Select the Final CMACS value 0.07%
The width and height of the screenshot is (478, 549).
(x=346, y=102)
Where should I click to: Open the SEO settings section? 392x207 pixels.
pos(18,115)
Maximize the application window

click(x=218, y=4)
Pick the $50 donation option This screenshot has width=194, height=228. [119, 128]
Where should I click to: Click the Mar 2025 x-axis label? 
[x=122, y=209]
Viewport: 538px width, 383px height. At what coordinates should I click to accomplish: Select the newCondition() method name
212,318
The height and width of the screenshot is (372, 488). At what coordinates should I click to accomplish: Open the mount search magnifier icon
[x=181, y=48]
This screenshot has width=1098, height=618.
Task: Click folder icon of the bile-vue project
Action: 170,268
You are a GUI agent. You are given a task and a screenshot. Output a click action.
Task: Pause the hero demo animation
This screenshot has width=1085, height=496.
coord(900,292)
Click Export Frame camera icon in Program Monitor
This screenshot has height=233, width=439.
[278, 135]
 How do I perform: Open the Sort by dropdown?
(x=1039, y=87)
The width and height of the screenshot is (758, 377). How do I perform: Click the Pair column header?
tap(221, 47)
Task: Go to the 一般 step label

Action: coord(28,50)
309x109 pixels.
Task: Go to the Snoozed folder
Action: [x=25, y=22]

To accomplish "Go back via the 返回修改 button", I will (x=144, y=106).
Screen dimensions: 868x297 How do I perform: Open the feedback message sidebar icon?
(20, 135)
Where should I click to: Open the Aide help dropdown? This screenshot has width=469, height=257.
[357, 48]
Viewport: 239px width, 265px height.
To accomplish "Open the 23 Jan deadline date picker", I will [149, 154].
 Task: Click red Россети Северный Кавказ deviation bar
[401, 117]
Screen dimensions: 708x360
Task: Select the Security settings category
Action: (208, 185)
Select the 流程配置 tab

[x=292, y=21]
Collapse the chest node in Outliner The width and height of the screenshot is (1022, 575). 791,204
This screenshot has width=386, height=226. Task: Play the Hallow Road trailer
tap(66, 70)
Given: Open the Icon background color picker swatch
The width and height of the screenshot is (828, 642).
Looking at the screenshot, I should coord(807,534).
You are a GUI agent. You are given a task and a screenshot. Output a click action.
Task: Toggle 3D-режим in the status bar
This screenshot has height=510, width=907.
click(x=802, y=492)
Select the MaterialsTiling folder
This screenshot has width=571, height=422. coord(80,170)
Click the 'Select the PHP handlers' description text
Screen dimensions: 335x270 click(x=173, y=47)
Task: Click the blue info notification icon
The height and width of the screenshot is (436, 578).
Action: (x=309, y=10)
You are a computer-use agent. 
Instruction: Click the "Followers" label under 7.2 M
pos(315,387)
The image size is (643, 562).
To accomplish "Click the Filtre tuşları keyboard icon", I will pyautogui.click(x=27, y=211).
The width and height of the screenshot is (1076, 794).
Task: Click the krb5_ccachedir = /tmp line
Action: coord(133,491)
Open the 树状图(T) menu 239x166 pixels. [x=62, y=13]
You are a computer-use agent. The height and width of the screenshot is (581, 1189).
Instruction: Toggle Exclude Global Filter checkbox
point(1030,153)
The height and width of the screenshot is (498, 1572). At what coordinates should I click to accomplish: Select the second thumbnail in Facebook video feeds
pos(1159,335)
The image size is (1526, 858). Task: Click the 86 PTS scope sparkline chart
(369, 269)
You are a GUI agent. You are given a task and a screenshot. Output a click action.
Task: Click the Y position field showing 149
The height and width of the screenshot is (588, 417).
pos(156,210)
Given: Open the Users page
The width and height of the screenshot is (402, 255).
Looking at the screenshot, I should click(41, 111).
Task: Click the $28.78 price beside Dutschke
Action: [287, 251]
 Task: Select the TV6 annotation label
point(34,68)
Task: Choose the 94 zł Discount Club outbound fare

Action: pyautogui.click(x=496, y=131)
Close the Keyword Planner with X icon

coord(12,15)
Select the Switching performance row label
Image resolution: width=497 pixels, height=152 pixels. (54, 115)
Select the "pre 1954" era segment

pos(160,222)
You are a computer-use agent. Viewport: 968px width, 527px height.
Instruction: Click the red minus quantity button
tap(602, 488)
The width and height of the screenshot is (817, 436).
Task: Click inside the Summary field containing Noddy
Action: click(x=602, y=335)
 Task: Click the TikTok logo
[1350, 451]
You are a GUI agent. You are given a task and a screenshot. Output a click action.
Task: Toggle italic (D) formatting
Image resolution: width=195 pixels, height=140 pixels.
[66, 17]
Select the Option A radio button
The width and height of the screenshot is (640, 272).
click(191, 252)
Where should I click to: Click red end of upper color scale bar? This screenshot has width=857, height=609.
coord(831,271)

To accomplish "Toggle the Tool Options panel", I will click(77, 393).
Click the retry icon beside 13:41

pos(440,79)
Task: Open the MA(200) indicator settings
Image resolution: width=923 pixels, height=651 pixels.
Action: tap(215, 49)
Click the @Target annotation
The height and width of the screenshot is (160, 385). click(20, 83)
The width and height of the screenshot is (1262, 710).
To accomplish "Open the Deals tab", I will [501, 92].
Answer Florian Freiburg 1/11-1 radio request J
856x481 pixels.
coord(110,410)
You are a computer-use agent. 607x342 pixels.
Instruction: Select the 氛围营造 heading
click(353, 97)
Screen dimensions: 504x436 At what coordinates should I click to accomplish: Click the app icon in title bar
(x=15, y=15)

### Task description
The records above are to be given again in full, exactly.

### Solved problem
Select the Final CMACS value 0.07%
The width and height of the screenshot is (478, 549).
(x=346, y=102)
Where should I click to: Open the SEO settings section? 392x207 pixels.
pos(18,115)
Maximize the application window

click(x=218, y=4)
Pick the $50 donation option This screenshot has width=194, height=228. [119, 128]
Where should I click to: Click the Mar 2025 x-axis label? 
[x=122, y=209]
Viewport: 538px width, 383px height. At what coordinates should I click to accomplish: Select the newCondition() method name
212,318
The height and width of the screenshot is (372, 488). At what coordinates should I click to accomplish: Open the mount search magnifier icon
[x=181, y=48]
This screenshot has width=1098, height=618.
Task: Click folder icon of the bile-vue project
Action: 170,268
You are a GUI agent. You are given a task and a screenshot. Output a click action.
Task: Pause the hero demo animation
This screenshot has width=1085, height=496.
coord(900,292)
Click Export Frame camera icon in Program Monitor
This screenshot has height=233, width=439.
[278, 135]
 How do I perform: Open the Sort by dropdown?
(x=1039, y=87)
The width and height of the screenshot is (758, 377). How do I perform: Click the Pair column header?
tap(221, 47)
Task: Go to the 一般 step label

Action: coord(28,50)
309x109 pixels.
Task: Go to the Snoozed folder
Action: [x=25, y=22]

To accomplish "Go back via the 返回修改 button", I will (x=144, y=106).
Screen dimensions: 868x297 How do I perform: Open the feedback message sidebar icon?
(20, 135)
Where should I click to: Open the Aide help dropdown? This screenshot has width=469, height=257.
[357, 48]
Viewport: 239px width, 265px height.
To accomplish "Open the 23 Jan deadline date picker", I will [149, 154].
 Task: Click red Россети Северный Кавказ deviation bar
[401, 117]
Screen dimensions: 708x360
Task: Select the Security settings category
Action: (208, 185)
Select the 流程配置 tab

[x=292, y=21]
Collapse the chest node in Outliner The width and height of the screenshot is (1022, 575). 791,204
This screenshot has width=386, height=226. Task: Play the Hallow Road trailer
tap(66, 70)
Given: Open the Icon background color picker swatch
The width and height of the screenshot is (828, 642).
Looking at the screenshot, I should coord(807,534).
You are a GUI agent. You are given a task and a screenshot. Output a click action.
Task: Toggle 3D-режим in the status bar
This screenshot has height=510, width=907.
click(x=802, y=492)
Select the MaterialsTiling folder
This screenshot has width=571, height=422. coord(80,170)
Click the 'Select the PHP handlers' description text
Screen dimensions: 335x270 click(x=173, y=47)
Task: Click the blue info notification icon
The height and width of the screenshot is (436, 578).
Action: (x=309, y=10)
You are a computer-use agent. 
Instruction: Click the "Followers" label under 7.2 M
pos(315,387)
The image size is (643, 562).
To accomplish "Click the Filtre tuşları keyboard icon", I will pyautogui.click(x=27, y=211).
The width and height of the screenshot is (1076, 794).
Task: Click the krb5_ccachedir = /tmp line
Action: coord(133,491)
Open the 树状图(T) menu 239x166 pixels. [x=62, y=13]
You are a computer-use agent. The height and width of the screenshot is (581, 1189).
Instruction: Toggle Exclude Global Filter checkbox
point(1030,153)
The height and width of the screenshot is (498, 1572). At what coordinates should I click to accomplish: Select the second thumbnail in Facebook video feeds
pos(1159,335)
The image size is (1526, 858). Task: Click the 86 PTS scope sparkline chart
(369, 269)
You are a GUI agent. You are given a task and a screenshot. Output a click action.
Task: Click the Y position field showing 149
The height and width of the screenshot is (588, 417).
pos(156,210)
Given: Open the Users page
The width and height of the screenshot is (402, 255).
Looking at the screenshot, I should click(41, 111).
Task: Click the $28.78 price beside Dutschke
Action: [287, 251]
 Task: Select the TV6 annotation label
point(34,68)
Task: Choose the 94 zł Discount Club outbound fare

Action: pyautogui.click(x=496, y=131)
Close the Keyword Planner with X icon

coord(12,15)
Select the Switching performance row label
Image resolution: width=497 pixels, height=152 pixels. (54, 115)
Select the "pre 1954" era segment

pos(160,222)
You are a computer-use agent. Viewport: 968px width, 527px height.
Instruction: Click the red minus quantity button
tap(602, 488)
The width and height of the screenshot is (817, 436).
Task: Click inside the Summary field containing Noddy
Action: click(x=602, y=335)
 Task: Click the TikTok logo
[1350, 451]
You are a GUI agent. You are given a task and a screenshot. Output a click action.
Task: Toggle italic (D) formatting
Image resolution: width=195 pixels, height=140 pixels.
[66, 17]
Select the Option A radio button
The width and height of the screenshot is (640, 272).
click(191, 252)
Where should I click to: Click red end of upper color scale bar? This screenshot has width=857, height=609.
coord(831,271)

To accomplish "Toggle the Tool Options panel", I will click(77, 393).
Click the retry icon beside 13:41

pos(440,79)
Task: Open the MA(200) indicator settings
Image resolution: width=923 pixels, height=651 pixels.
Action: tap(215, 49)
Click the @Target annotation
The height and width of the screenshot is (160, 385). click(20, 83)
The width and height of the screenshot is (1262, 710).
To accomplish "Open the Deals tab", I will [501, 92].
Answer Florian Freiburg 1/11-1 radio request J
856x481 pixels.
coord(110,410)
You are a computer-use agent. 607x342 pixels.
Instruction: Select the 氛围营造 heading
click(353, 97)
Screen dimensions: 504x436 At what coordinates should I click to accomplish: Click the app icon in title bar
(x=15, y=15)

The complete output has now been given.